派遣先の現実は、小泉純一郎首相(当時)が派遣の条件として語った「非戦闘地域」からは程遠かった。到着直後のバス移動では「隊員が乗っていると分かれば自爆攻撃をされる。カーテンを開けるな」と言われ、基地周辺にはイラク軍の侵攻時に敷設されたとみられる地雷が残っていた。
宣誓時に池田さんが想像した「国民の負託にこたえる」とは、災害支援を中心とした任務だ。海外の「歩くのも怖い場所」で活動するために宣誓したつもりはない。

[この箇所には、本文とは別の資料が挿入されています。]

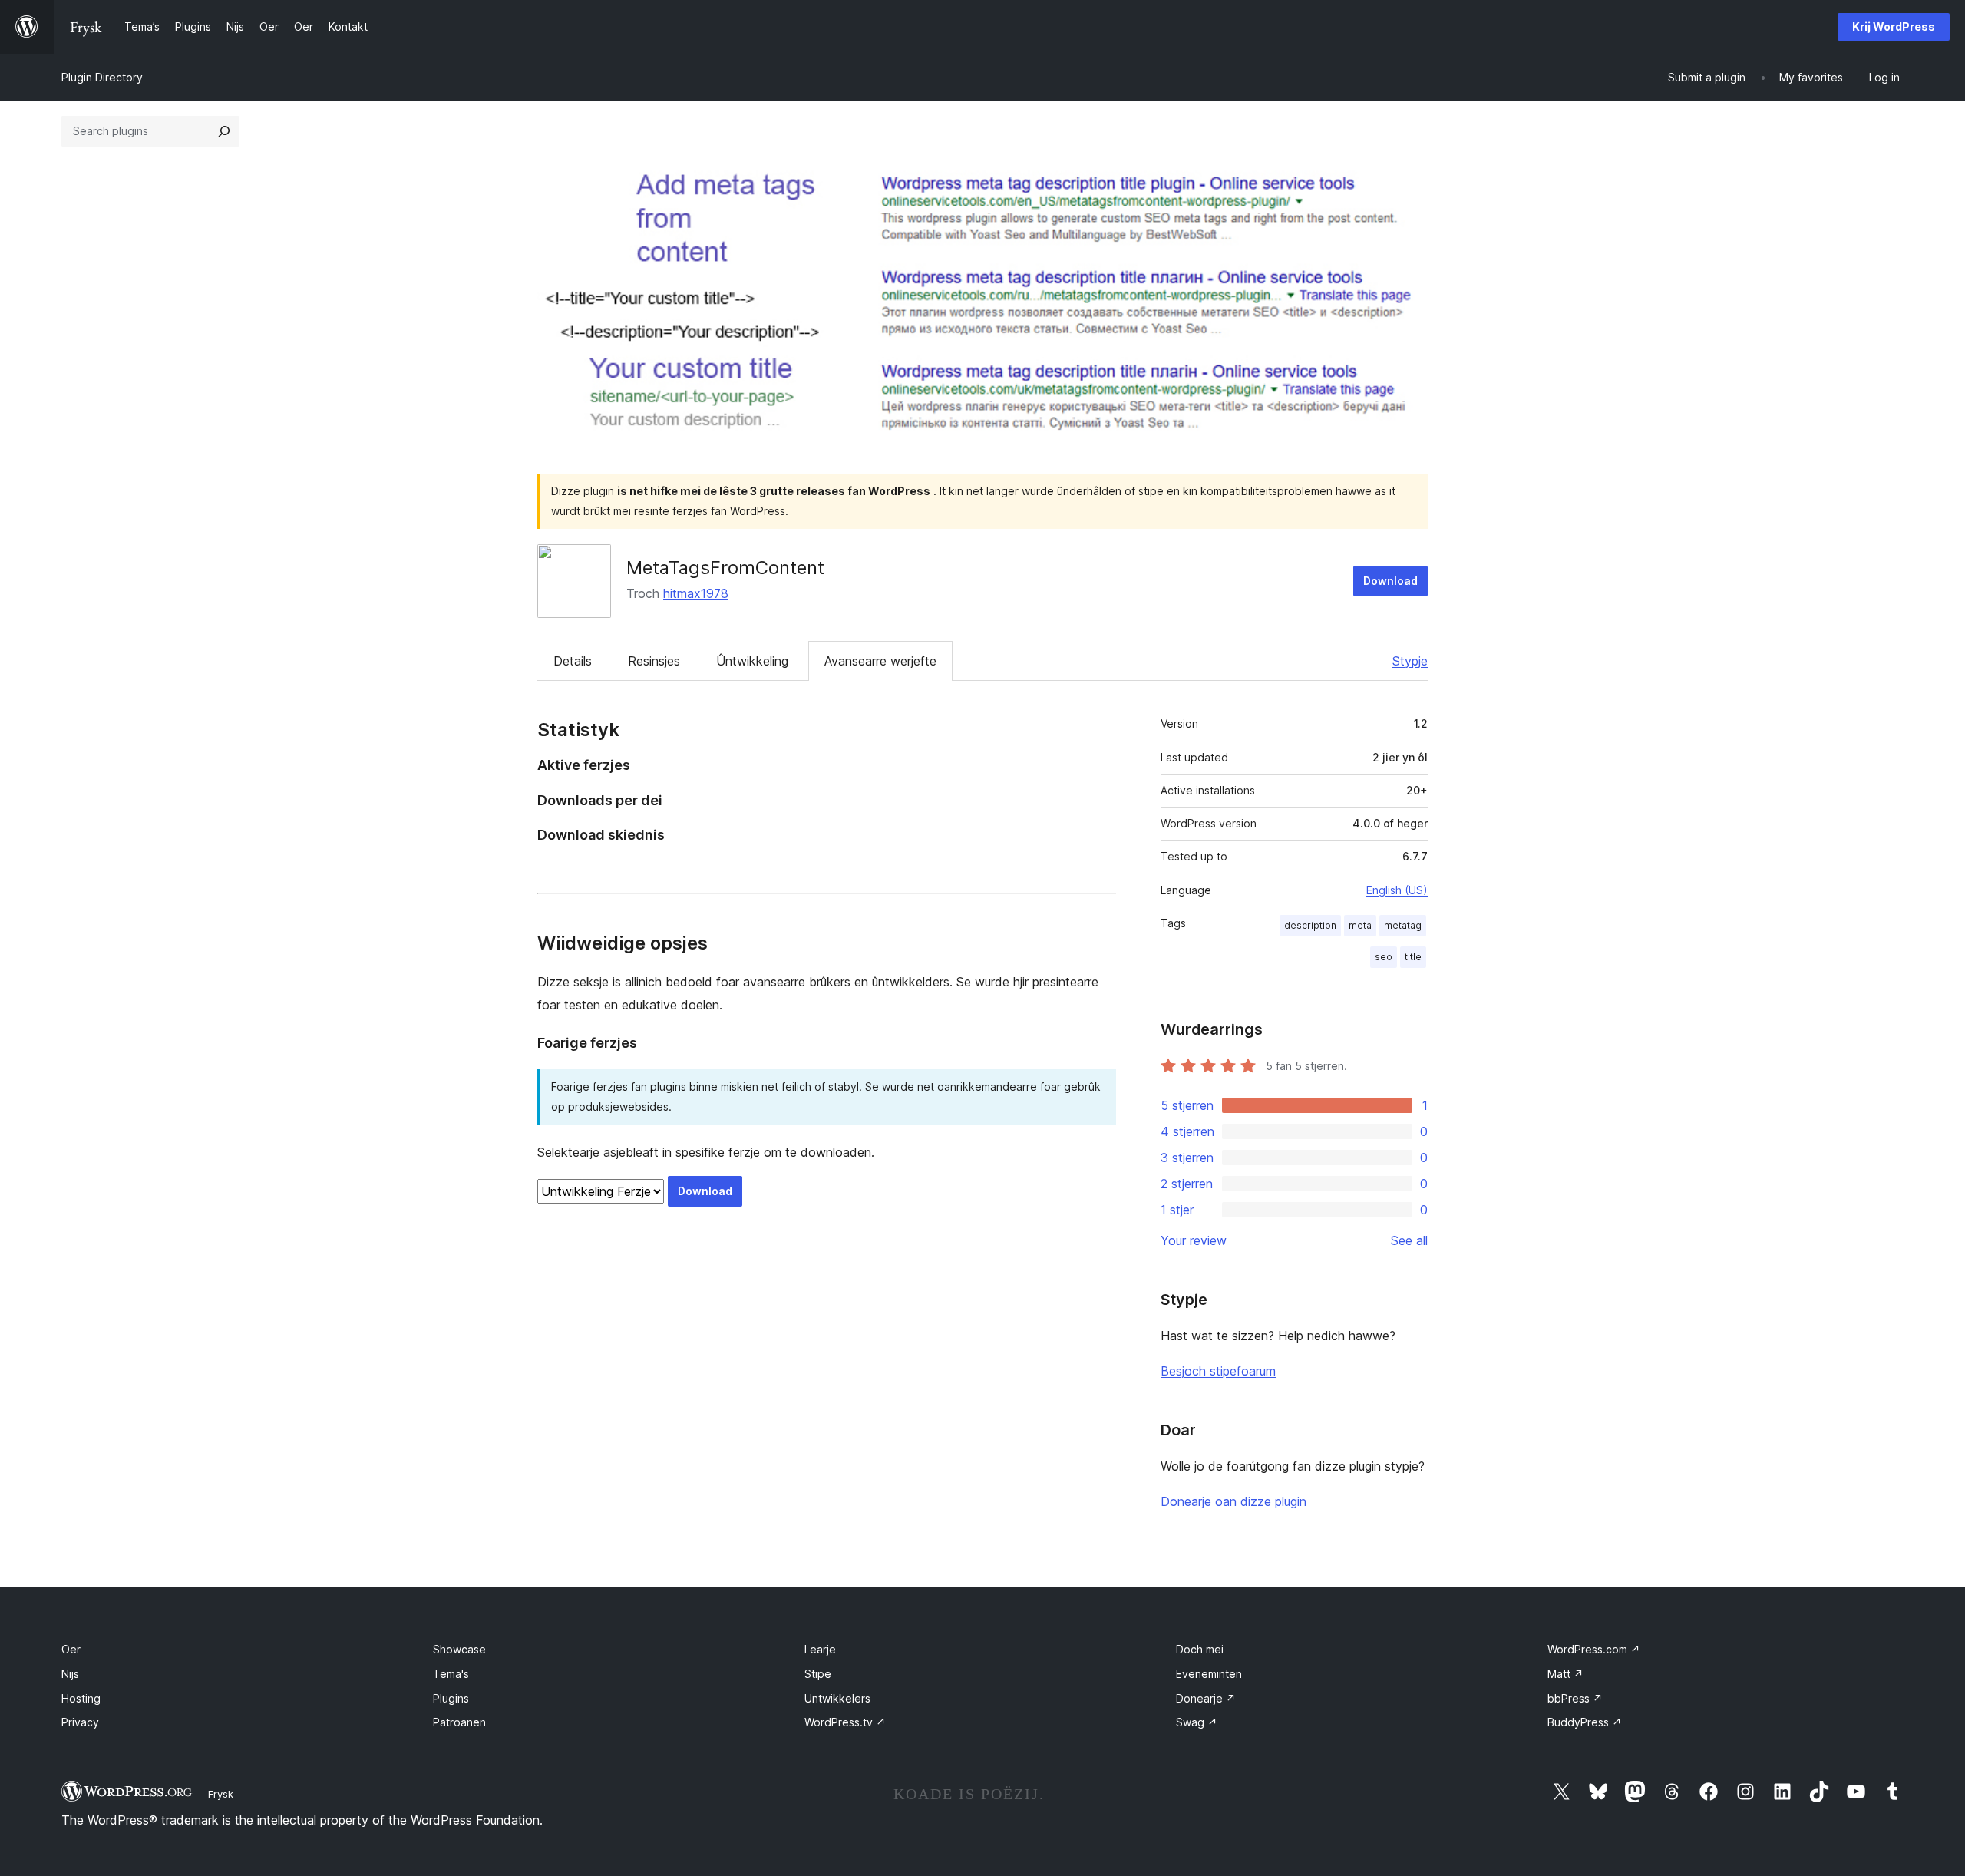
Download (1390, 580)
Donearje (1206, 1698)
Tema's (451, 1673)
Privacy (80, 1722)
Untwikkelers (837, 1698)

元自衛官の水上学さん(42)=同区=も「所属し続けていたら、自分も海外に派遣されたかもしれない」と思う。
一九九二年から十年間所属した航空自衛隊で、輸送計画づくりや大型車の運転などに携わった。安保法に基づいて海外に派遣されれば、他国部隊や武器弾薬を運ぶ計画立案や、車両の運転に関わることになりかねない。「宣誓した時、隊員は海外で戦闘に巻き込まれることまでを受け入れたわけではない。安保法は契約違反です」
実際、現役隊員からも声が上がった。安保法に基づく防衛出動は違憲として今年三月、国を相手取り東京地裁に提訴した。原告の隊員は「入隊時に、集団的自衛権の行使となる命令に従うことには同意していない」と主張する。
池田さんを支援する秋田光治弁護士(67)は「現場から声が上がるのは、なかなかない。現役隊員にも危機感が出てきているのでは」と話す。
隊員家族の胸中も揺れる。岐阜基地に勤務経験がある空自隊員の妻は「自衛官だから命を危険にさらすのは仕方がないと納得する面と、本当に死んだらどうしようという心配が半々」。
隊員や家族の電話相談窓口を設けた北海道合同法律事務所の佐藤博文弁護士(62)は「上官から『弁護士に相談するな』『親が相談すれば昇進に影響する』と言われ、隊員らが外と遮断された状況になっている」。派遣で増えるリスクを正面から議論して、隊員や家族の不安に応える必要性を強調する。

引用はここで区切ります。